BEGIN Page extract

What we see here was an exercise in church discipline. Now, before you freak out, no, this does not mean that if we went through a process of church discipline we’d have people dropping dead at the end of it. There is not a single example of something like this ever happening again. This was a one-off moment. You can go ahead and breathe a big sigh of relief. Ananias and Sapphira were given over to the consequences of their sin immediately in this case. We don’t know why God chose to do this beyond the reasons we’ve already talked about. And we dare not draw doctrine from it beyond two points: Sin is a whole lot more serious of a problem than we think, and church discipline makes the church stronger. Taking the church seriously makes the whole thing stronger. 

We know this is true because of the summary Luke goes on to immediately give us of what happened after this moment. Look with me starting in v. 12. “Many signs and wonders were being done among the people through the hands of the apostles. They were all together in Solomon’s Colonnade. No one else dared to join them, but the people spoke well of them. Believers were added to the Lord in increasing numbers—multitudes of both men and women. As a result, they would carry the sick out into the streets and lay them on cots and mats so that when Peter came by, at least his shadow might fall on some of them. In addition, a multitude came together from the towns surrounding Jerusalem, bringing the sick and those who were tormented by unclean spirits, and they were all healed.”

END Page extract

— Work item —
In the sermon excerpt on church discipline, where were the believers all together?

BEGIN Provided records

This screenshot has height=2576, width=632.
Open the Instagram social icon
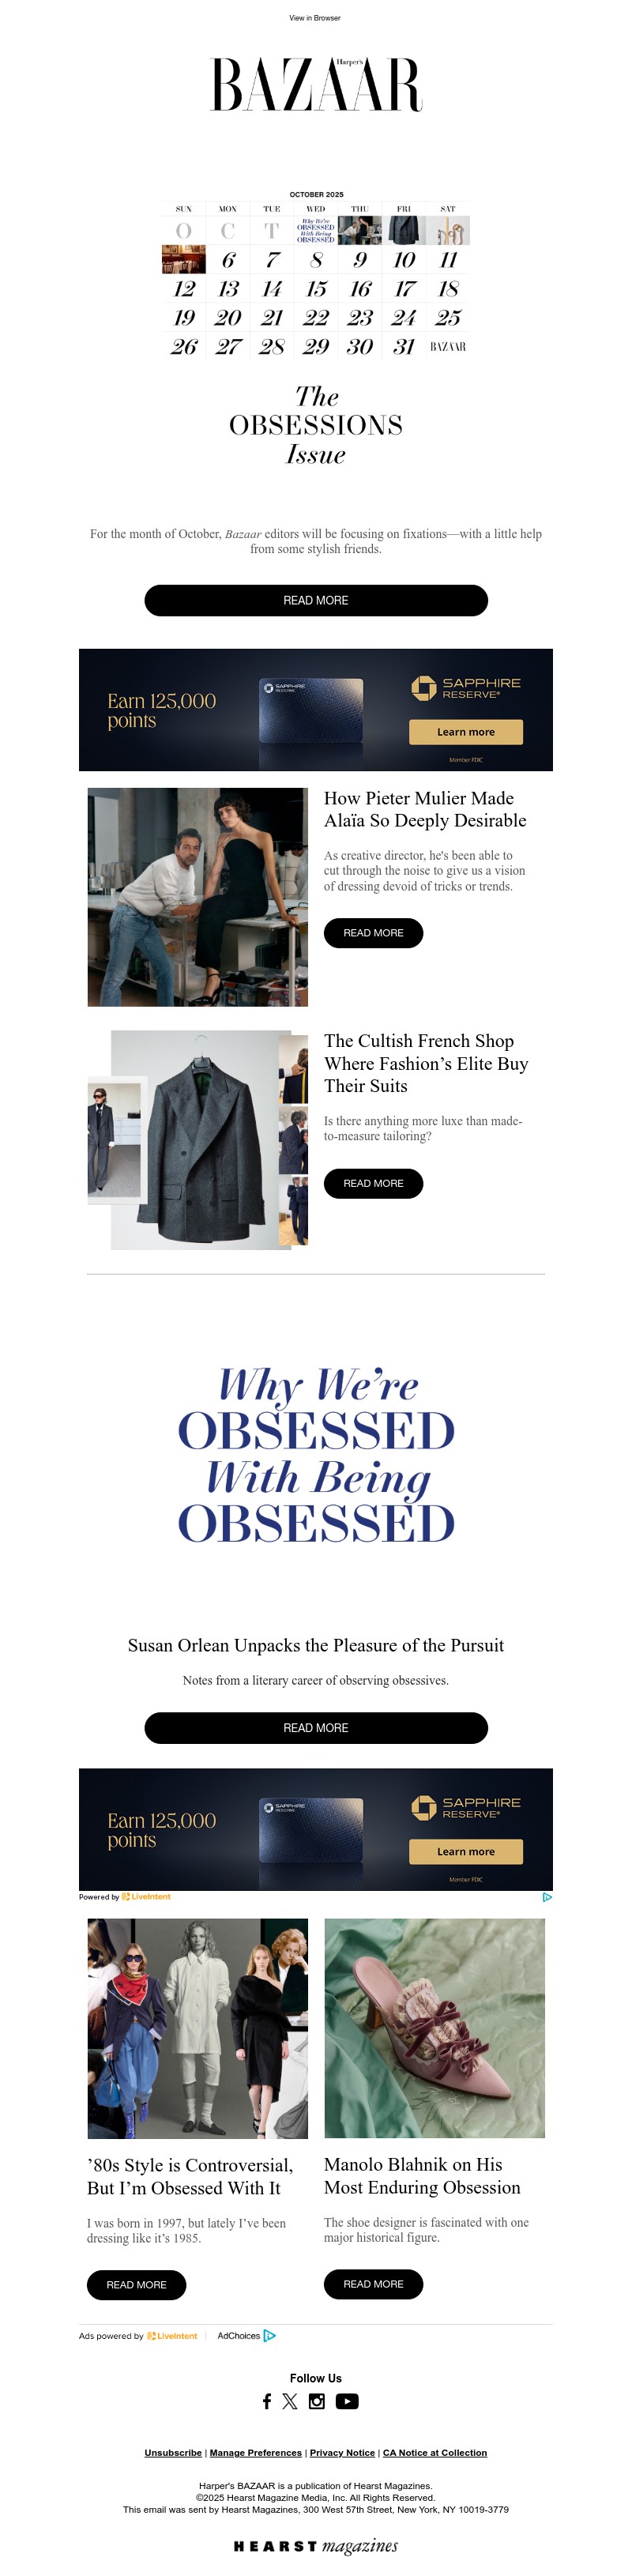click(317, 2400)
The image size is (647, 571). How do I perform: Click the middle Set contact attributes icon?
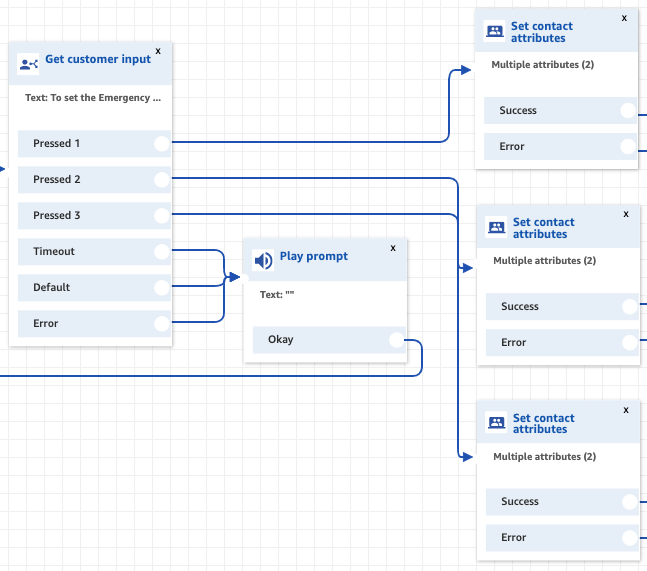tap(496, 227)
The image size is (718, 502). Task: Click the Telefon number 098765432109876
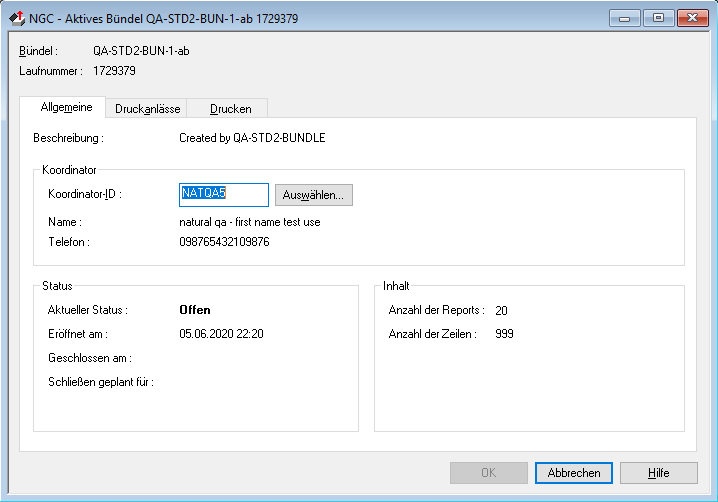pyautogui.click(x=224, y=242)
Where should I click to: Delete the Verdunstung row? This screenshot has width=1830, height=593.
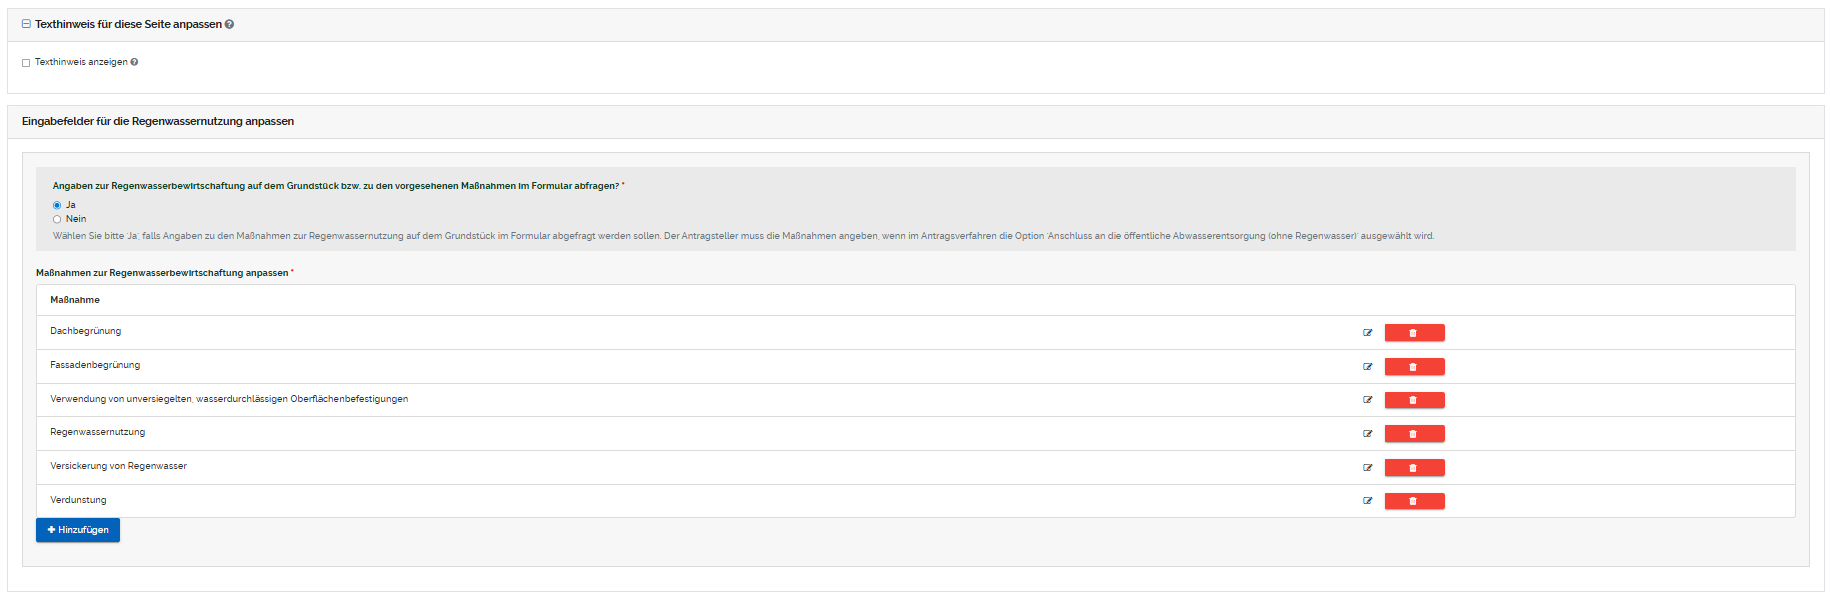click(x=1413, y=501)
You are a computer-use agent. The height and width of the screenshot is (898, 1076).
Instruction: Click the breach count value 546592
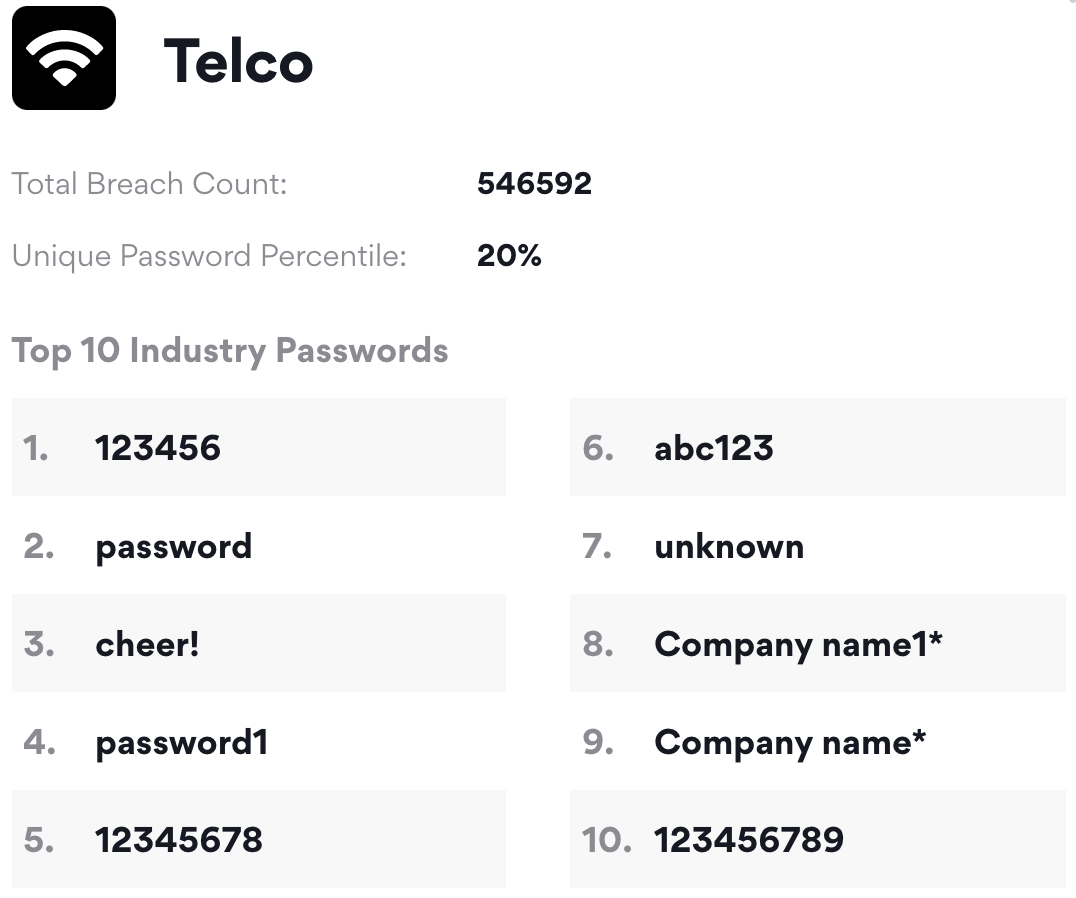tap(534, 183)
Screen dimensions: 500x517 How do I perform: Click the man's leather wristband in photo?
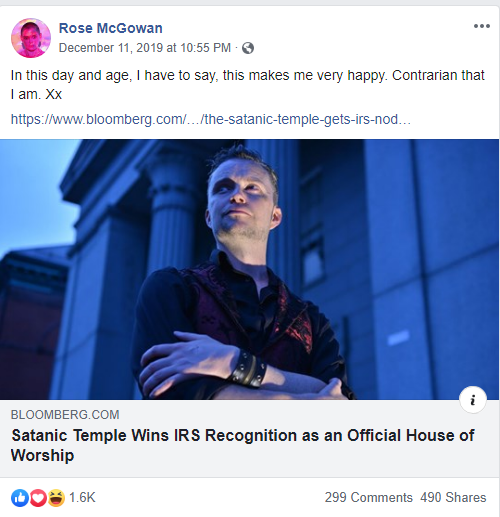pyautogui.click(x=248, y=370)
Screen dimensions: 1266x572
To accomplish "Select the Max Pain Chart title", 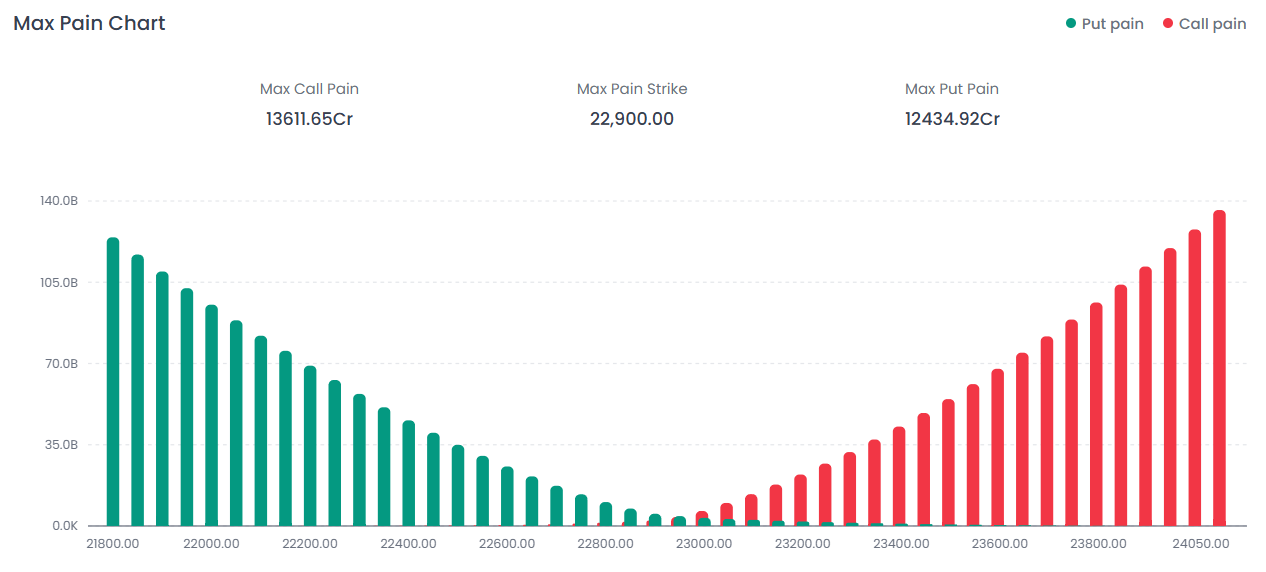I will click(89, 23).
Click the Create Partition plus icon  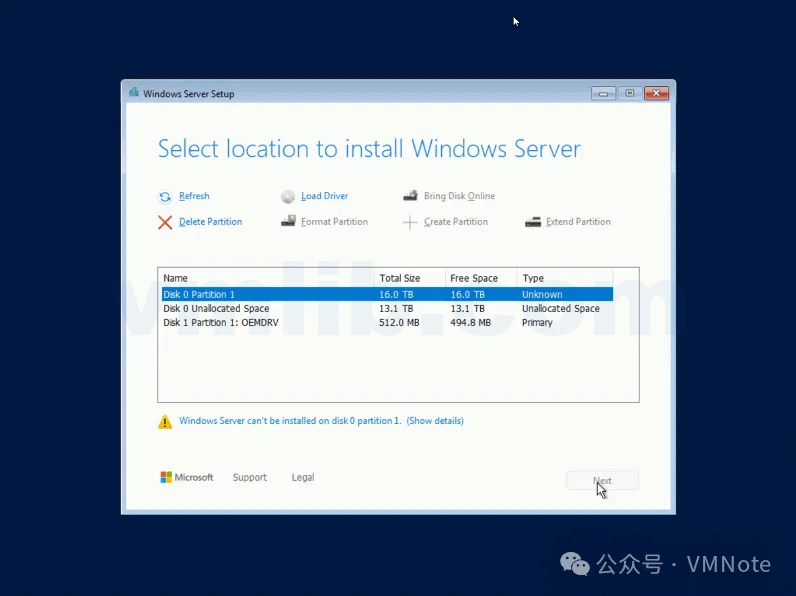click(410, 223)
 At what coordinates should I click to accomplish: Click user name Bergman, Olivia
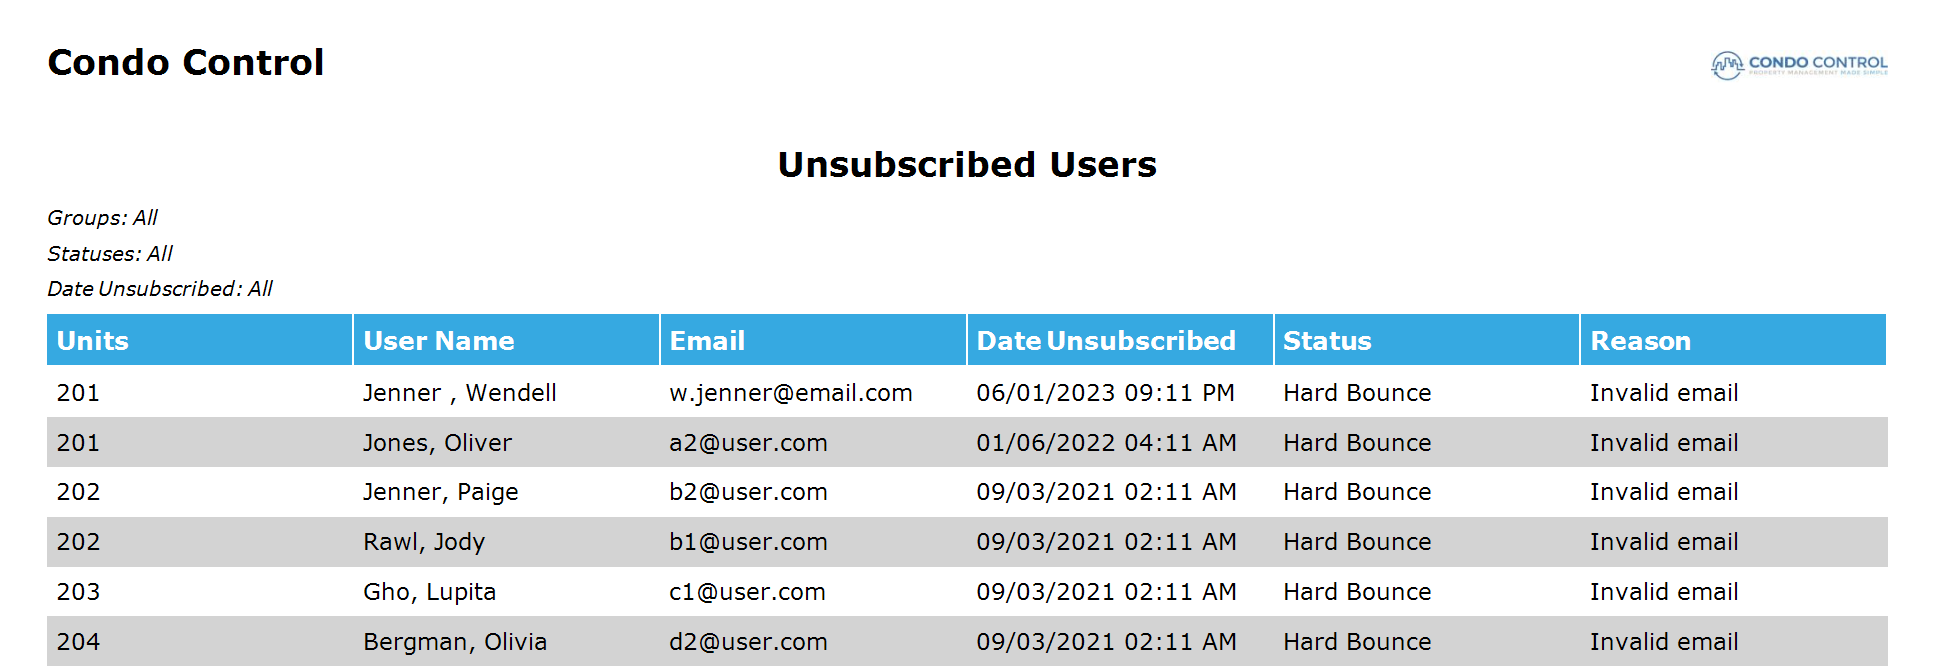click(x=454, y=642)
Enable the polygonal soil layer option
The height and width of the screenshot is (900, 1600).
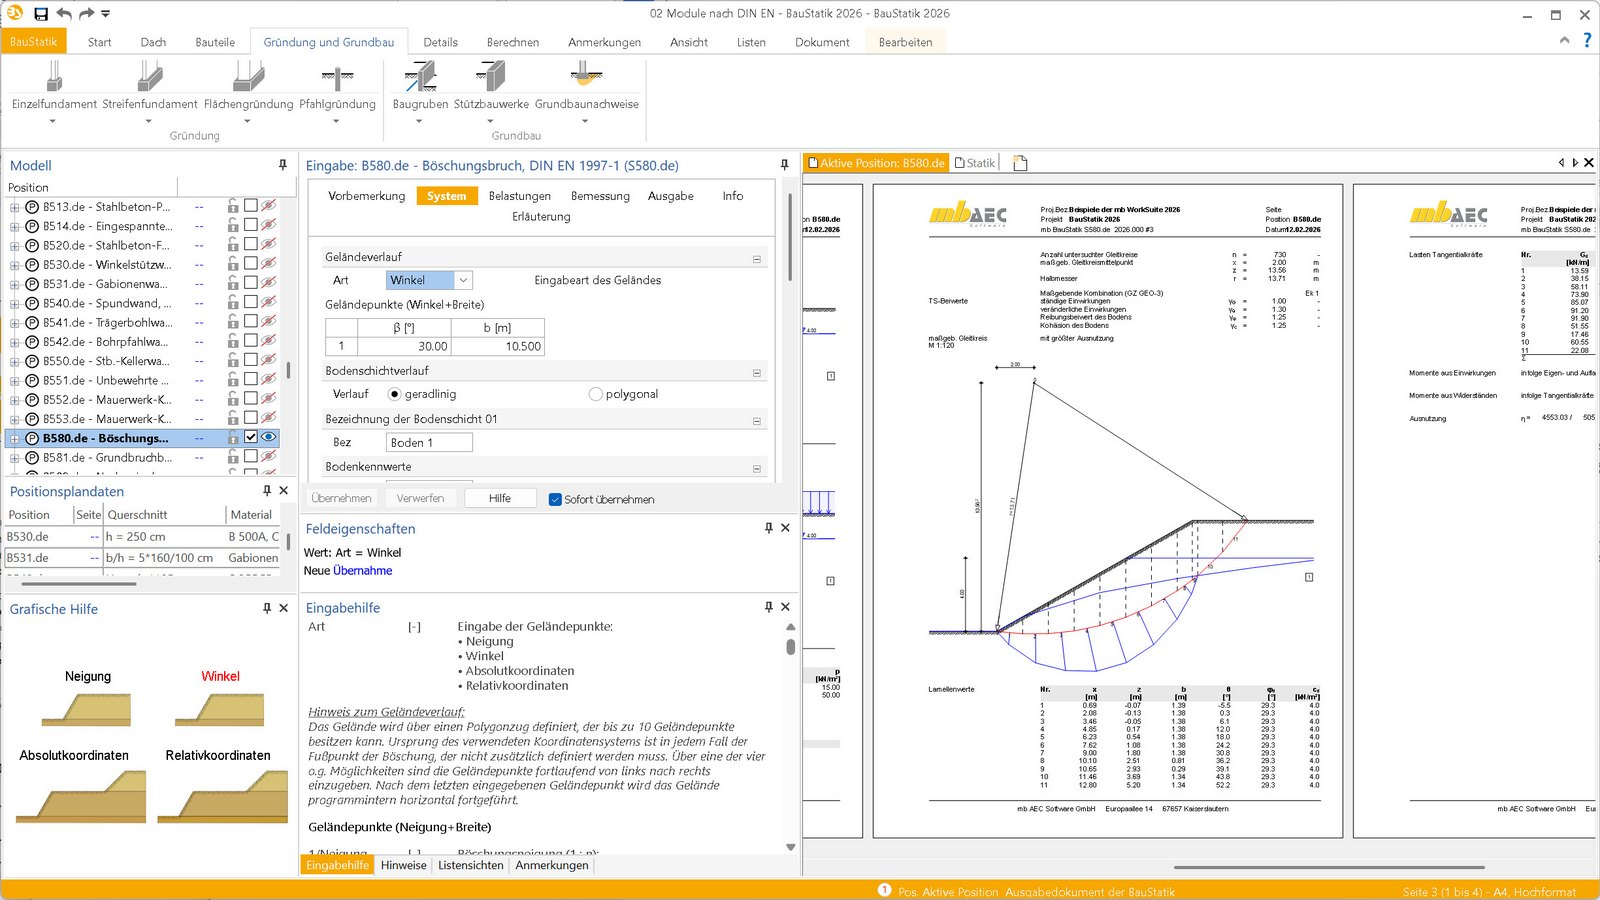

END Provided records

— Output for this exercise —
In Solomon's Colonnade.